To help attain the development aspirations contained in Vision 2040 and the African Union’s Agenda 2063, Uganda needs significant intervention in key areas for long-term development. This is detailed in a forthcoming report by the African Futures and Innovation team at the Institute for Security Studies.
The report presents Uganda’s likely Current Path forecast as it unfolds to 2040, towards the end of the third 10-year implementation of Agenda 2063, and the impact of eight sectoral scenarios using the International Futures forecasting platform.
The sectoral scenarios each present a single positive scenario for potential improvements in demographics and health, agriculture, education, manufacturing and transfers, leapfrogging and infrastructure, free trade, financial flows, and better governance and stability. The forecasting platform also estimates the impact of the scenarios on carbon emissions.
If Uganda continues to do business as usual (Current Path forecast), it will get to a potential demographic dividend only during the second half of the century. However, by implementing intervention in the Demographic and Health scenario, the country can accelerate its demographic transition and get to a potential demographic dividend by 2040. It can improve average life expectancy by an additional two years above the Current Path forecast by 2040.
The Infrastructure scenario will increase electricity access to 82% by 2040, instead of 60.9% in the Current Path forecast. By 2040, the effect of the Agriculture scenario is to reduce import dependence for crops by 64% and meat by 2% below the Current Path forecast. The Manufacturing scenario will increase the contribution of manufacturing to GDP by five percentage points above the Current Path forecast by 2040.
The Free Trade scenario will reduce Uganda’s trade deficit by almost seven percentage points below the Current Path forecast by 2040. In the Financial Flows scenario, Uganda succeeds in attracting more foreign direct investment, foreign aid and remittances.
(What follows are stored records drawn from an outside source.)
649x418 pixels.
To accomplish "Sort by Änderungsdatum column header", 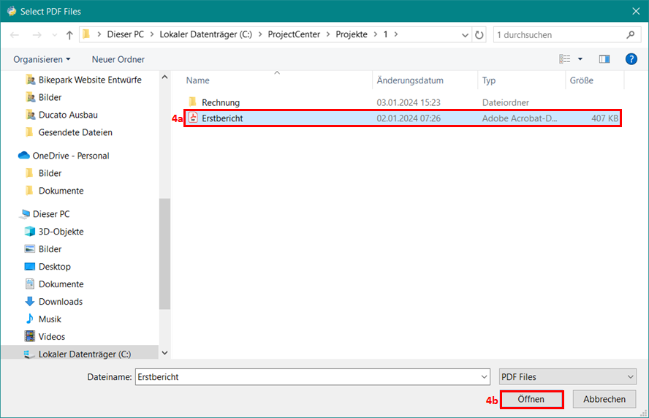I will point(409,80).
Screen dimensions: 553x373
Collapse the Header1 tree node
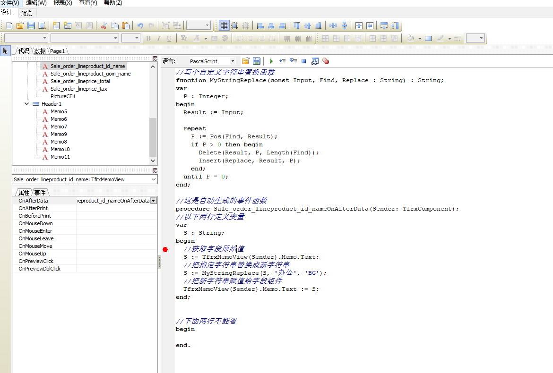27,104
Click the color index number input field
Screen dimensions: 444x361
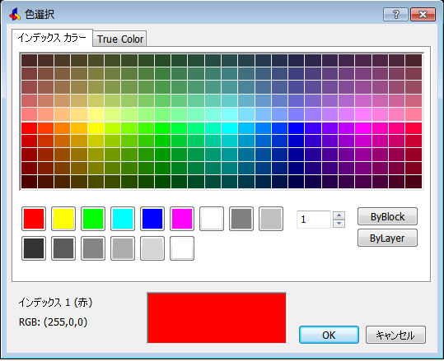pyautogui.click(x=315, y=220)
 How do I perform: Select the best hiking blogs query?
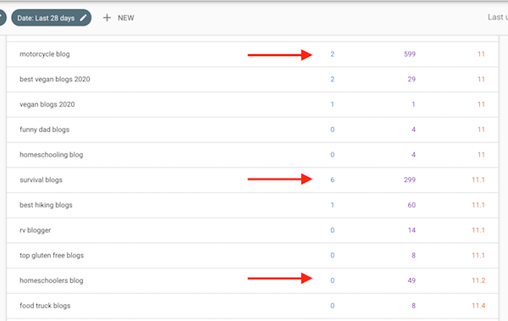(46, 205)

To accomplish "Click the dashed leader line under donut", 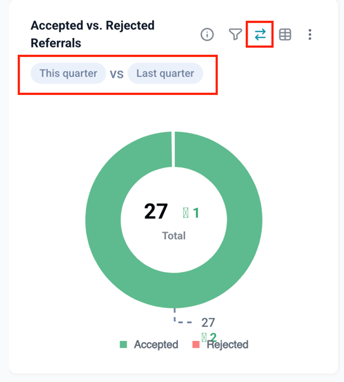I will 182,316.
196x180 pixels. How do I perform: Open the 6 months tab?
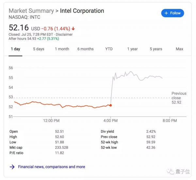click(x=85, y=49)
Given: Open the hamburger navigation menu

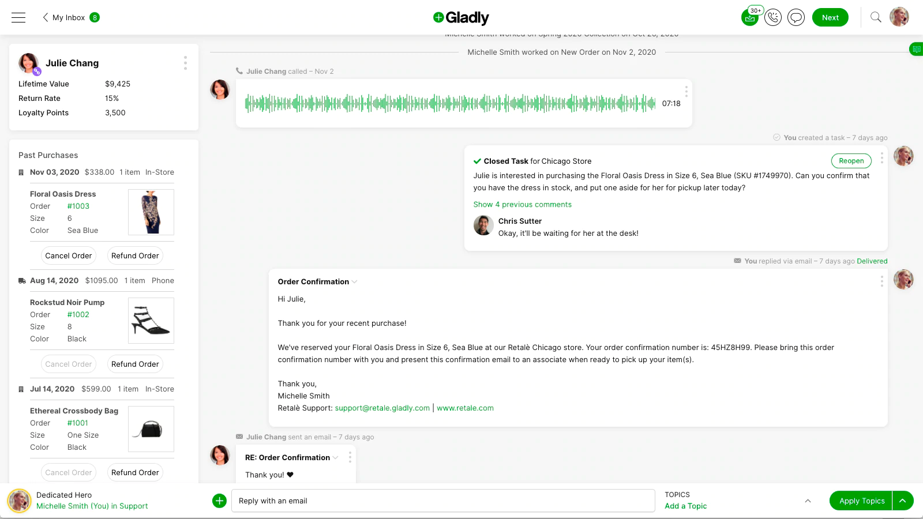Looking at the screenshot, I should coord(18,17).
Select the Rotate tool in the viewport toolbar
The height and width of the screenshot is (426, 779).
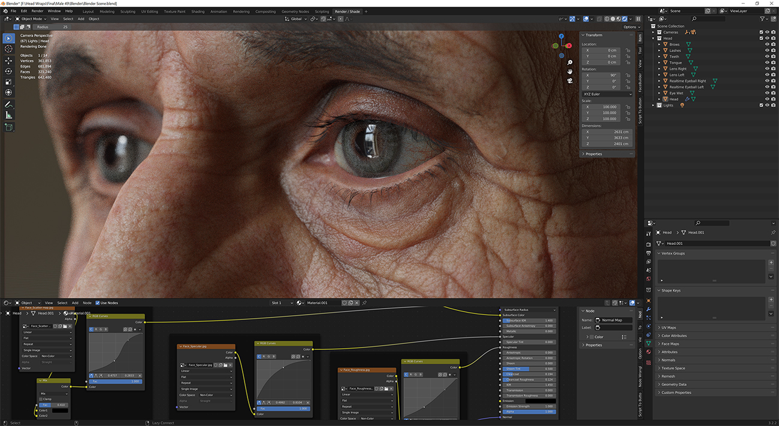(x=8, y=70)
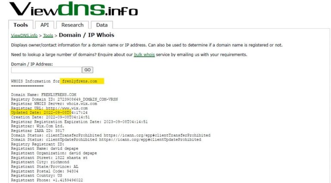This screenshot has height=183, width=331.
Task: Click the clientTransferProhibited icann.org URL
Action: 157,135
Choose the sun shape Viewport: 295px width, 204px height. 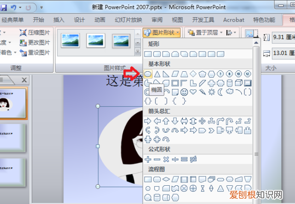pos(211,91)
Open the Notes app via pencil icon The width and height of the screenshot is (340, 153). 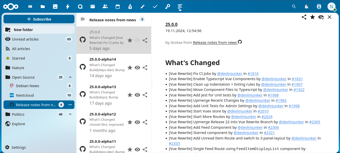click(x=143, y=7)
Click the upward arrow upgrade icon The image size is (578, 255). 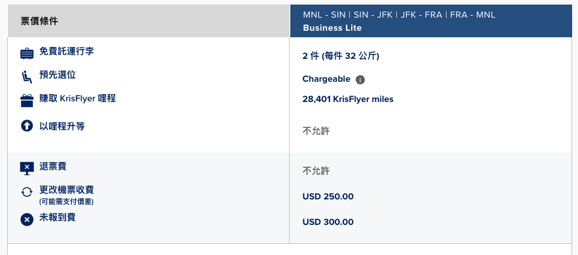[x=27, y=126]
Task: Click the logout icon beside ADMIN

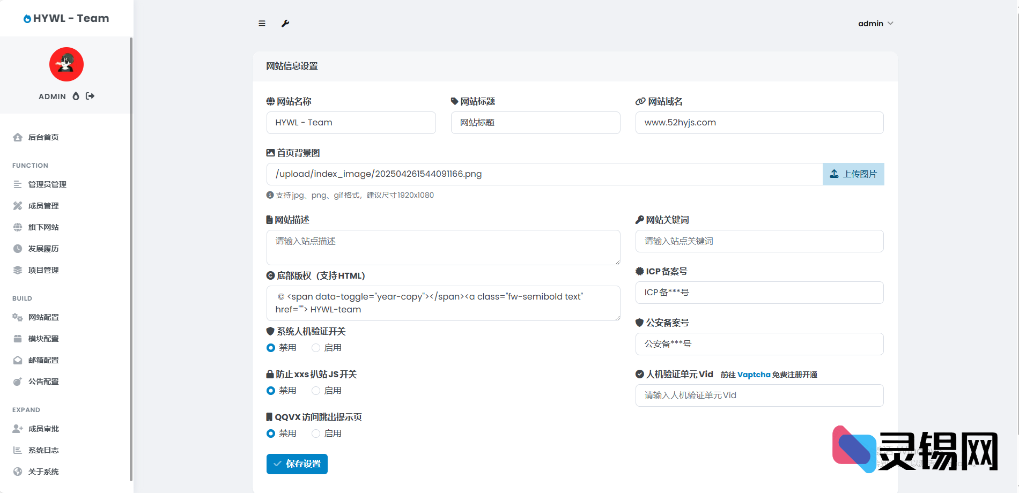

On the Current Path forecast, Uganda is projected to improve its effectiveness score to 2.3 by 2040, and further to 2.8 by 2040 in the Governance and Stability scenario, reflecting the impact that better security, capacity and inclusion will have.
Uganda’s Comprehensive National Development Planning Framework is the latest attempt to unlock sustained development
The Infrastructure and Leapfrogging scenario, followed by the Manufacturing and then the Demographic and Health scenario, have the greatest potential to reduce poverty in Uganda by 2040. Infrastructure development reduces transaction costs and increases productivity and growth in economic sectors, which reduces poverty.
Similarly, Uganda can reduce poverty by pursuing a low-end manufacturing growth path and rolling out modern contraceptive use given its very high fertility rates. However, such a growth path will need to be accompanied by increases in welfare transfers to reduce consumption inequality. The effect of all eight scenarios in the Combined Agenda 2063 scenario has the potential to take 11 million Ugandans out of poverty and reduce poverty (US $1.90 poverty line) by 14 percentage points by 2040.
Scenario | Poverty reduction (in million) | Poverty reduction (in percent) |
Infrastructure and Leapfrogging | 2.7 | 3.5 |
Governance and Stability | 1.9 | 2.5 |
Demographic and Health | 2.8 | 2.8 |
Manufacturing | 2.6 | 3.3 |
Free Trade | -0.036 | -0.06 |
Financial Flows | 2.1 | 2.7 |
Agriculture | 1.4 | 1.7 |
Education | 1.8 | 2.3 |
Combined scenario | 11.03 | 13.9 |
The implementation of the eight sectoral interventions can raise Uganda’s GDP capita to US$6 925, although still below the Vision 2040 target of US$9 500 by 2040. However, under the Combined scenario, Uganda will attain a GDP per capita of US$9 568 by 2045. However, the effect of the Combined scenario is to increase carbon emission to 26 million tonnes by 2040, representing a 30% increase above the Current Path forecast.
With the right set of policy interventions, Uganda can advance in human and economic development by 2040.